In the midst of a historically rough year in the $4 trillion municipal bond market, investment managers see ample opportunity as surging yields provide a compelling entry point. 

Ten-year benchmark municipal bond yields are hovering around 3.23%, the highest since 2011, while 30-year munis are yielding more than comparable U.S. Treasury debt. Those prices open the door for investors looking for income in a market where many state and local governments are flush with cash, said Sylvia Yeh, co-head of municipal fixed income at Goldman Sachs Asset Management and Brian Barney, managing director for institutional portfolio management and trading at Parametric Portfolio Associates, at a Bloomberg muni market panel discussion on Tuesday.

Conversations with clients now are “almost entirely opportunistic,” Barney said. “During times of volatility and attractive rates would be a good time to enter.”

Still, municipal bonds are down about 12% since January, on track for the worst year of performance since at least the 1980s, according to Bloomberg indexes. And the Federal Reserve is expected to continue raising interest rates to quell inflation, meaning that there is likely more pain to come. 

In the following Q&A, shortened for clarity and brevity, the investors share their takeaways of 2022 and how they give insight into what next year may hold.

What sectors do you like in this market environment?
Yeh gave a one word answer when asked where she sees opportunity in the muni bond market these days. 

“Everywhere,” she said, detailing there are “interesting” buys in high-yield debt when her team is comfortable with the credit fundamentals. On the flip-side “you can buy some pretty cheap high-grade names with spread, which you would want to do all day long up and down the curve,” she said.

Healthcare bonds are becoming attractive even as hospitals grapple with staffing expenses and the sunset of pandemic aid, Barney said. 

“There’s definitely going to be some trouble in that sector, and so having a credit research team, as we do, can help uncover what more attractive spreads are from a year ago,” he said. “So that’s one sector where there’s risk but opportunity.”

Is there anything you don’t like right now?
“We like everything at a price,” Yeh said. “When spreads were so tight, as they were last year, maybe we wouldn’t play as much in project finance. But now as we’re starting to see some of the construction risk materialize, spreads widen and some of the deals break, they become more interesting at certain prices, they are valued where they should be.” 

How are you dealing with the lack of liquidity in the market?
In recent years, dealers have been more reluctant to take risk, keeping their inventories of muni bonds low, which has resulted in less liquidity—a trend Barney said the market is contending with. 

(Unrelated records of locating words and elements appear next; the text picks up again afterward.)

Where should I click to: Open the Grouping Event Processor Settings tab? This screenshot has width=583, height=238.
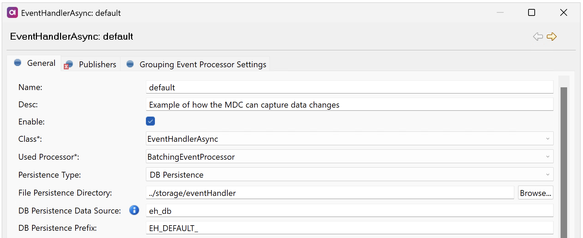pyautogui.click(x=202, y=64)
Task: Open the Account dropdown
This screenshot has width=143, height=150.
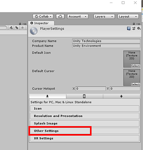Action: tap(78, 17)
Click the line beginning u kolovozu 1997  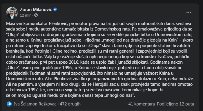coord(85,90)
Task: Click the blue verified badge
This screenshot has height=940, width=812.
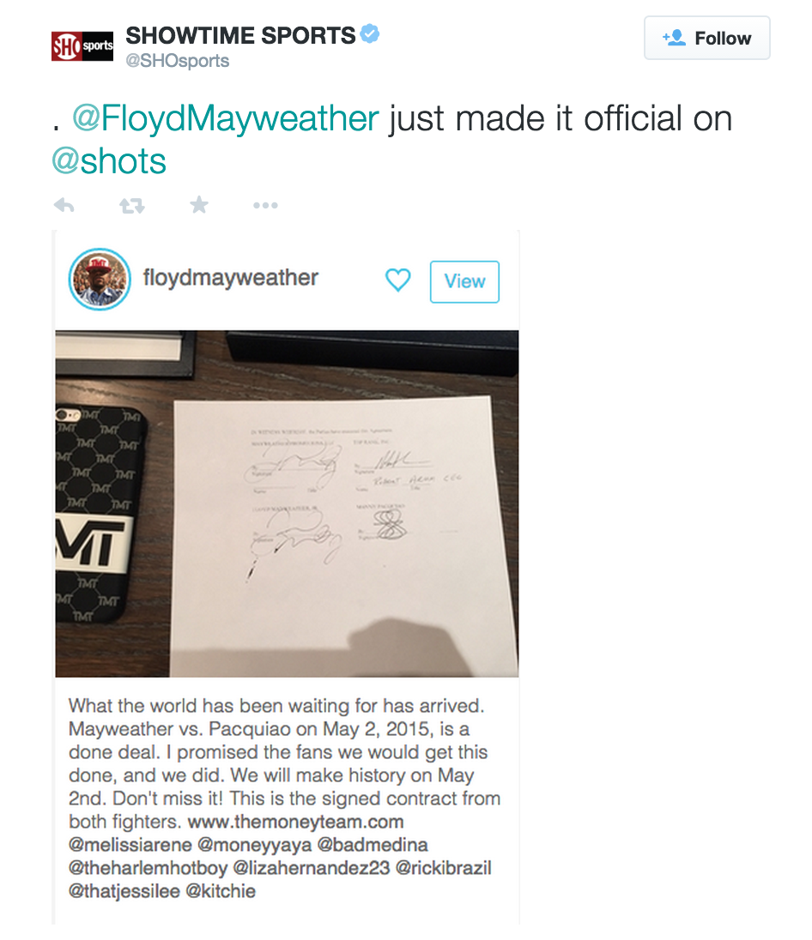Action: pyautogui.click(x=370, y=34)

“It’s like we’re numb to this year, and the lack of liquidity is the new norm,” he said. There’s been “more algo-bidders, more players in the odd-lot space. That liquidity would surprise you, it’s bigger than you think.”

 

Without a dealer backstop, there have been wider swings in muni bond prices, selling off rapidly during periods of stress like the early stages of the pandemic, Yeh said. The market bounced back quickly after non-traditional muni investors like insurance companies and foreign buyers stepped in, she said. 

“We do have liquidity providers out there so long as our market has the ability to trade to levels that make sense,” she said. 

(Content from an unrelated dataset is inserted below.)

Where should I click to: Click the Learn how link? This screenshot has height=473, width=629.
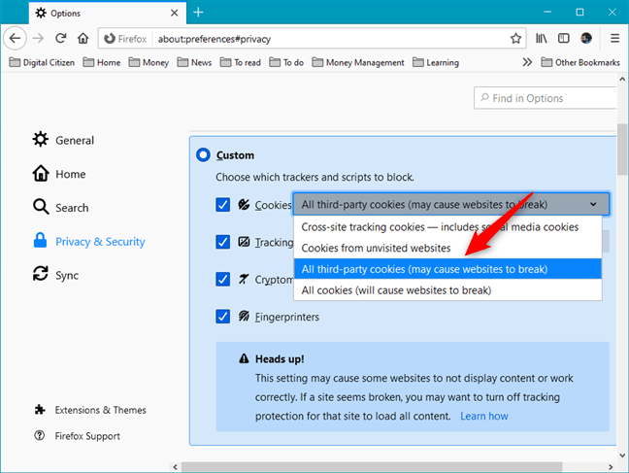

“It’s interesting to see how our market is reshaping and how participants who used to be super active and maybe pushed to the sidelines a little bit because we weren’t as attractive, are coming back,” she said. “Hopefully there’ll be more consistent players in our marketplace.”

How is ESG being viewed in the municipal bond market?
The ESG market is still in its “early innings” phase, according to Barney, with most calls to clients being educational, but he anticipates growth in the sector. 

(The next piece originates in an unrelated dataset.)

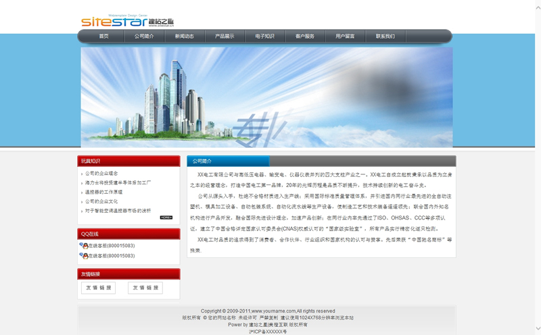Click the 沪ICP备 footer link

(268, 332)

Yeh emphasized that the process of tailoring investments to clients’ needs takes time, and it will take even longer for there to be pricing benefits for governments who sell ESG-labeled debt. 

“I think we are far away from that,” she said. “I think we as market participants have a lot more to do before issuers can expect an impact on price. There’s not enough data, not enough client interest—it will come—but not yet.” 

How concerned are you of the potential for recession?
“We’ve had the benefit of seeing this before,” Yeh said. “Whether it’s a recession or whether it’s Covid, you look at the resiliency behind the muni market.” 

States and cities may be entering into a potential slowdown “in such a better place than they were in a very long time and that’s going to help them navigate through a recession which we expect to be on the lighter side, if and when that does happen,” she said. 

Governments are seeing healthy tax-receipts, rainy-day funds and reserve balances making them “in the best shape they’ve been in decades,” Barney said. “We’re comfortable they’ll be able to weather the storm.” 

There is the possibility that muni credit has “peaked” without the likelihood of additional federal aid, Barney said. “It’ll deteriorate certainly from here, it’s just to what extent? We would have a hard time seeing a severe deterioration.” 

This article was provided by Bloomberg News.